=== Texte source ===
Caroline Dunski · Journaliste

Mise en ligne le 6 juin 2023

Selon Alain Brossat, le cinéma livre une bataille autour du réel. Il y aurait, d’un côté, les industries du cinéma qui promeuvent une « déréalisation » et, de l’autre, un cinéma minoritaire et dispersé qui s’active en sens contraire pour nous redonner le goût du réel. Le cinéma belge est-il lui aussi en proie à une telle bataille ? On en parle avec Régis Filieux, gestionnaire adjoint du Ciné-Chaplin de Nismes, en province de Namur.

Photo © Shutterstock

Dans son livre Maquiller ou démaquiller le réel ?1, le philosophe français Alain Brossat illustre la bataille cinématographique autour du réel avec trois films « témoins » des fissures ou des brèches ouvertes dans le présent en ce sens « qu’ils attirent l’attention sur une zone de vulnérabilité ». Ils remettent aussi radicalement en question ce qui est proprement humain. Il s’agit de Simone d’Andrew Niccol (2002), de The Truman Show, réalisé par Peter Weir sur un scénario d’Andrew Niccol en 1998, et de Forrest Gump de Robert Zemeckis (1994).
=== Lignes de données ===
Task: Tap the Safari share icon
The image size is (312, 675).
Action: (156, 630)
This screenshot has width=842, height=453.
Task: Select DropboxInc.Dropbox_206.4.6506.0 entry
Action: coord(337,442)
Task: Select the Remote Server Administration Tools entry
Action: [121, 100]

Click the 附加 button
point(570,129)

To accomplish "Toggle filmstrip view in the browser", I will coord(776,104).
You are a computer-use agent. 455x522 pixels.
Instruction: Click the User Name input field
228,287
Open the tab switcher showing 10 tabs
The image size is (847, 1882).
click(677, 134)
===
=== Lignes de données ===
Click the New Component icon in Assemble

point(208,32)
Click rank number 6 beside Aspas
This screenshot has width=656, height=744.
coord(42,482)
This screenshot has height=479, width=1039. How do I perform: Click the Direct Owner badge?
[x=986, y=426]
===
● Travail demandé:
1 - D'après le texte sur le cinéma et le réel, quelle fonction Régis Filieux occupe-t-il ?
2 - Relevez, dans le texte sur le cinéma et le réel, les trois films « témoins » retenus par Alain Brossat, en précisant pour chacun son réalisateur et son année.
3 - Reprenez le texte sur le cinéma et le réel à la suite de sa dernière phrase.
Il n'est pas nécessaire de consulter la liste.

● Réponses attendues:
1 - Il est gestionnaire adjoint du Ciné-Chaplin de Nismes, en province de Namur.

2 -
- Simone, d'Andrew Niccol (2002)
- The Truman Show, de Peter Weir (1998)
- Forrest Gump, de Robert Zemeckis (1994)

3 -
Philo-fiction

Ayant étudié la philosophie des sciences, puis la philosophie du cinéma, Régis Filieux a animé un cycle ciné-philo autour de la question des frontières pour la Maison de la laïcité de Viroinval-Doische. Il avait alors justement choisi The Truman Show pour aborder la question des frontières entre la fiction et le réel. « Ce qui est assez fou, c’est que Peter Weir a réalisé ce film en 1998, juste avant que les grosses émissions de téléréalité n’arrivent en France et en Belgique. Son long-métrage montre quelque chose qui va énormément se développer par la suite. » Dans un article intitulé « Démaquiller le réel »2 sur le site Ici et ailleurs de l’Association pour une philosophie nomade, Alain Brossat parle de cette déréalisation qui entraîne de plus en plus l’être humain à vivre en dehors du réel. Il dit aussi que le cinéaste, plus que le sociologue ou le philosophe, permet aux êtres humains d’avoir cet esprit critique parce qu’il leur donne à penser. Le cinéma étant un média de masse, il offre même à tout le monde de se mettre face à cette pensée. En évoquant The Truman Show de façon très méthodique, le philosophe explique la destruction du réel remplacé par une histoire. Le Truman Show crée un monde fictif qui, petit à petit, prend la place du monde réel dans nos vies en devenant son double inconsistant. En prenant le film de Peter Weir en exemple, Alain Brossat formule une critique du monde des médias et du monde politique.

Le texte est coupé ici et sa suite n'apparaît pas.